Rio, 20/setembro/2012 – Em uma profilática medida de defesa dos interesses nacionais, o governo da Federação Russa determinou a cessação das atividades da Agência dos Estados Unidos para o Desenvolvimento Internacional (USAID) em seu território. Com a decisão, o escritório da agência terá que fechar as portas até o próximo dia 1º. de outubro, encerrando duas décadas de atividades no país. Segundo o porta-voz do Ministério das Relações Exteriores da Federação, Alexander Lukashevich, a decisão foi tomada pelo governo russo após a conclusão de que a agência proporcionava fundos para organizações não-governamentais (ONGs) que interferir no processo político interno: “Tratam-se de tentativas de influenciar o processo político, inclusive eleições de vários tipos, e as instituições da sociedade civil, por meio da distribuição de doações” (Novosti, 19/09/2012).

Segundo o porta-voz, o governo russo está preocupado com a atuação da USAID em regiões como o Norte do Cáucaso, onde se manifesta uma insurgência islâmica (que tem todas as “credenciais” de estar sendo, em grande medida, insuflada por serviços de inteligência estrangeiros).

Em uma entrevista coletiva, na quinta-feira 20 de setembro, o porta-voz do Kremlin, Dmitry Peskov, não deixou margem a dúvida sobre a origem da decisão, ao afirmar que o presidente Vladimir Putin tem uma “posição idêntica” sobre a atuação da USAID no país (Novosti, 20/09/2012).

Como é notório na Rússia, a USAID é uma das principais financiadoras das ONGs e grupos políticos que fazem oposição sistemática a Putin, encabeçando um aparato intervencionista constituído ainda pela semioficial Fundação Nacional para a Democracia (National Endowment for Democracy-NED) e fundações privadas como a Freedom House e outras – esquema que teve participações decisivas nas chamadas “revoluções coloridas”, na Ucrânia, Geórgia e outros países do antigo bloco soviético, embora o seu sucesso tenha se limitado a Kiev e Tbilisi. Nos 20 anos de operação na Rússia, a agência distribuiu recursos no montante de 2,6 bilhões de dólares a diversas entidades locais, em programas de saúde, meio ambiente e “fortalecimento da sociedade civil”.

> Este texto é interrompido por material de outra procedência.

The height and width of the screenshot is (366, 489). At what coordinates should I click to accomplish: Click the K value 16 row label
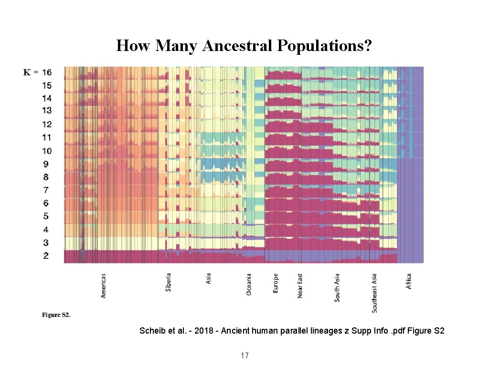pos(46,72)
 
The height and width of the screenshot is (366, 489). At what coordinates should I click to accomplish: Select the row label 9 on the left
pos(46,164)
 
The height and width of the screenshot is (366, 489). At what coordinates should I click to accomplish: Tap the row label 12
pos(46,124)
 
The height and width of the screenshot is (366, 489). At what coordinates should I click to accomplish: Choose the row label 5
pos(46,216)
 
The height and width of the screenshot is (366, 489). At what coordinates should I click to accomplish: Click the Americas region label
pos(104,285)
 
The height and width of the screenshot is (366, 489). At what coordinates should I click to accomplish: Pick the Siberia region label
pos(169,282)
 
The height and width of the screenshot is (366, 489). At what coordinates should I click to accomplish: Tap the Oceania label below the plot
pos(249,284)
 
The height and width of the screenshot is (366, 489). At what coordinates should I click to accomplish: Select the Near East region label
pos(300,285)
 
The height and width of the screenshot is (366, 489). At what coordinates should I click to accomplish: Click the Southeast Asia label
pos(374,293)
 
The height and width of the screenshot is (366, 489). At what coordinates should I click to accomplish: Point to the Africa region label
pos(409,281)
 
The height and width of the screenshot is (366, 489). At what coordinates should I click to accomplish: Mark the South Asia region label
pos(337,287)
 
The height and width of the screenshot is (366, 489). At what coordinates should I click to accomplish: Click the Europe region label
pos(276,283)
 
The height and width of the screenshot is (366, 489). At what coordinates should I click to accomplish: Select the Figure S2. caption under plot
pos(56,315)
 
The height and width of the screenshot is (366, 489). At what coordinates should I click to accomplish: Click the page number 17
pos(244,356)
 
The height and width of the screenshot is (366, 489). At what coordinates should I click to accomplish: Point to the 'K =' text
pos(31,72)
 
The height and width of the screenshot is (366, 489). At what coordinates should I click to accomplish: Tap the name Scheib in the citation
pos(151,330)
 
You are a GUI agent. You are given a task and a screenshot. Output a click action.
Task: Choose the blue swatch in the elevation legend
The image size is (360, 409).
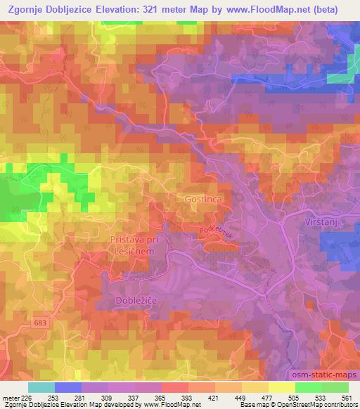[x=68, y=387]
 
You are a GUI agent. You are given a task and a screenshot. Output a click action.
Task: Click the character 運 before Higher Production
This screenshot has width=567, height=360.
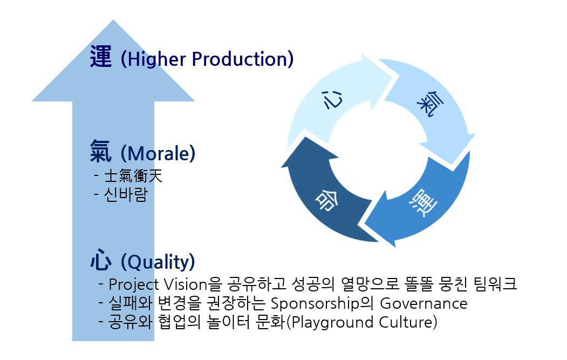coord(101,57)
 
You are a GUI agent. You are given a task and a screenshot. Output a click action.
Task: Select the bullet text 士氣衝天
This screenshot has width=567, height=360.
coord(133,176)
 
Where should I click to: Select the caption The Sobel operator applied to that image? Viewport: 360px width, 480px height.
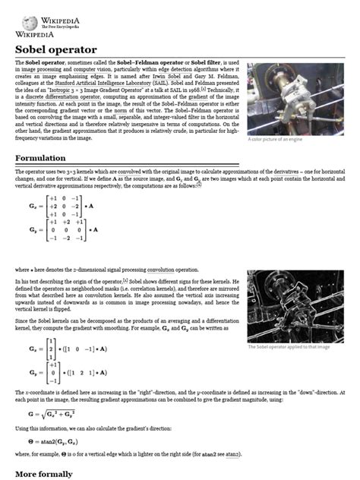pos(289,347)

A iniciativa do Kremlin se insere no contexto de uma decisão de impor sérias restrições à operação de ONGs que recebam recursos externos, sejam nacionais ou estrangeiras, que, segundo uma lei recentemente aprovada pelo Parlamento russo, terão que registrar-se oficialmente como “agentes estrangeiros” operando no país.

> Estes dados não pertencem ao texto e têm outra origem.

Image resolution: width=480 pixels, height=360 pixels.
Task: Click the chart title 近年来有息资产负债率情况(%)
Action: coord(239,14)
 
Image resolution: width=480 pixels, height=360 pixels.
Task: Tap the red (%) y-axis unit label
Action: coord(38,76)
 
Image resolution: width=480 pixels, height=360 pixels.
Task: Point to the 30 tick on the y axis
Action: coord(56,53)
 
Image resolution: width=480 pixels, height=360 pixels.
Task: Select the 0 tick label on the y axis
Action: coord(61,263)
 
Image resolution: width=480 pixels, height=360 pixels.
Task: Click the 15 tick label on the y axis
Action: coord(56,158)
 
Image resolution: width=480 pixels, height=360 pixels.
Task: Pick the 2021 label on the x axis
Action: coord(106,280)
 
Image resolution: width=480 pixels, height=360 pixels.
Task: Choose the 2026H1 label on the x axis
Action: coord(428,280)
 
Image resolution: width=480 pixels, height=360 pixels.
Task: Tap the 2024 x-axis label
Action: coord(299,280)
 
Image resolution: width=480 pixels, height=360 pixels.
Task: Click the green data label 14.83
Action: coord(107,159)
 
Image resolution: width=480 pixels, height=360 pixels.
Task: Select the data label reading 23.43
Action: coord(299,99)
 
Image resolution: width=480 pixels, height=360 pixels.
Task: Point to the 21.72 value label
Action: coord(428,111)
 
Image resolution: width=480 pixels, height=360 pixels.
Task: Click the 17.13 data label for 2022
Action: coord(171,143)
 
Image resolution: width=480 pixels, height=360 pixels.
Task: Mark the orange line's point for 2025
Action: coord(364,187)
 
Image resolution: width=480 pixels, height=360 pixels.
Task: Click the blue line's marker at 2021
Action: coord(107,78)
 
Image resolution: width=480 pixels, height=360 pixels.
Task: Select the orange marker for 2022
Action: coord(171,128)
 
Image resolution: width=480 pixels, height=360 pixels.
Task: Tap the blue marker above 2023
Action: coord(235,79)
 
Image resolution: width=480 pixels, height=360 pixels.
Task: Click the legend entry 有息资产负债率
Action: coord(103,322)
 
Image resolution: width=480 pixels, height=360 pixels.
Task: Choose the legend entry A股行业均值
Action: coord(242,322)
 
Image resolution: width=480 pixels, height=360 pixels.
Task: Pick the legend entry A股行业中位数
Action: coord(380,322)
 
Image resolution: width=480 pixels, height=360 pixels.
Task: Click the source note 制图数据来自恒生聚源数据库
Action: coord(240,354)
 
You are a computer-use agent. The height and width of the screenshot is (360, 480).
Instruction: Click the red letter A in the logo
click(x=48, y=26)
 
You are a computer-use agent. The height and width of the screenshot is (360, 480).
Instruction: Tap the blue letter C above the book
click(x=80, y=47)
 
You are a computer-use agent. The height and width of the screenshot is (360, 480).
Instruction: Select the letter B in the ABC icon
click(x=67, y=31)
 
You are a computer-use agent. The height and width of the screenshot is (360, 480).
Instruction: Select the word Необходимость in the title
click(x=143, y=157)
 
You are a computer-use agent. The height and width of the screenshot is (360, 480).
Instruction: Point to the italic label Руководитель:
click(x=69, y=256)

As reações estadunidenses variaram entre a cautelosa e a arrogante, mas deixando claro que a agenda de interferência na Rússia deverá prosseguir, de um jeito ou de outro. A porta-voz do Departamento de Estado, Victoria Nuland, entrou na primeira categoria:

Os EUA receberam recentemente a decisão do governo russo de encerrar as atividades da USAID na Federação Russa… Embora a presença física da USAID chegará ao fim, nós permanecemos comprometidos em apoiar a democracia, os direitos humanos e o desenvolvimento de uma sociedade civil mais robusta na Rússia, e procuraremos continuar a nossa cooperação com ONGs russas (Reuters, 18/09/2012).

Já o Washington Post dedicou uma longa reportagem ao assunto, na edição de 20 de setembro, cujo tom geral foi o de um ataque a Putin, pelos “suspeitos de sempre”:

“Uma clara condenação das ações de Putin é necessária, por princípio e para demonstrar apoio àqueles russos valentes que estão fartos da corrupção rampante, dos abusos e da mão pesada das autoridades”, disse o presidente da Freedom House, David J. Kramer. “O governo dos EUA deveria deixar claro que o apoio permanecerá inalterado para as organizações não-governamentais russas.”

O New York Times (18/09/2012) rotulou a decisão como uma “provocação do Kremlin” e anunciou que ela foi amplamente recebida em Washington “como uma afronta”. O jornal menciona o senador John McCain (republicano-Arizona) como um dos “afrontados”, tendo dito que se tratou de “um insulto aos EUA e um dedo no olho do governo Obama, que tem trombeteado consistentemente o alegado sucesso da sua assim chamada política de reinício com Moscou”.

A iniciativa do Kremlin – e as reações a ela – denotam um entendimento bastante preciso das formas de intervenção estrangeira nos assuntos internos da nação ou, como chamam alguns estrategistas ocidentais, “soft power” (poder suave). Sem querer sugerir que certas nações ao sul do equador tomem medidas semelhantes – afinal, a USAID tem uma longa tradição de atuação nelas -, seria de muito bom alvitre que as autoridades locais prestassem uma atenção maior nas atividades da agência estadunidense.
 

Fonte: Alerta Científico e Ambiental é uma publicação da Capax Dei Editora Ltda.